Take the material below and reproduce, word for word, only the lines from the line with "How do I perform: Tap" through the line with "Viewport: 1568px width, 184px".

**Stored data:**

--------

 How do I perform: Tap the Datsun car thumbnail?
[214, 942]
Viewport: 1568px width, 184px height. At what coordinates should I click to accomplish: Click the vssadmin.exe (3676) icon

--------

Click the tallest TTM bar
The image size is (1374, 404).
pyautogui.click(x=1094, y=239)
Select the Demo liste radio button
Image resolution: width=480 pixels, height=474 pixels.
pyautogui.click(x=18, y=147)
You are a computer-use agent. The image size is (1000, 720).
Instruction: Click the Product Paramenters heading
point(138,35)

--------

**Response below:**
 How do I perform: Tap the Datsun car thumbnail?
[214, 942]
Viewport: 1568px width, 184px height. At what coordinates should I click to accomplish: Click the vssadmin.exe (3676) icon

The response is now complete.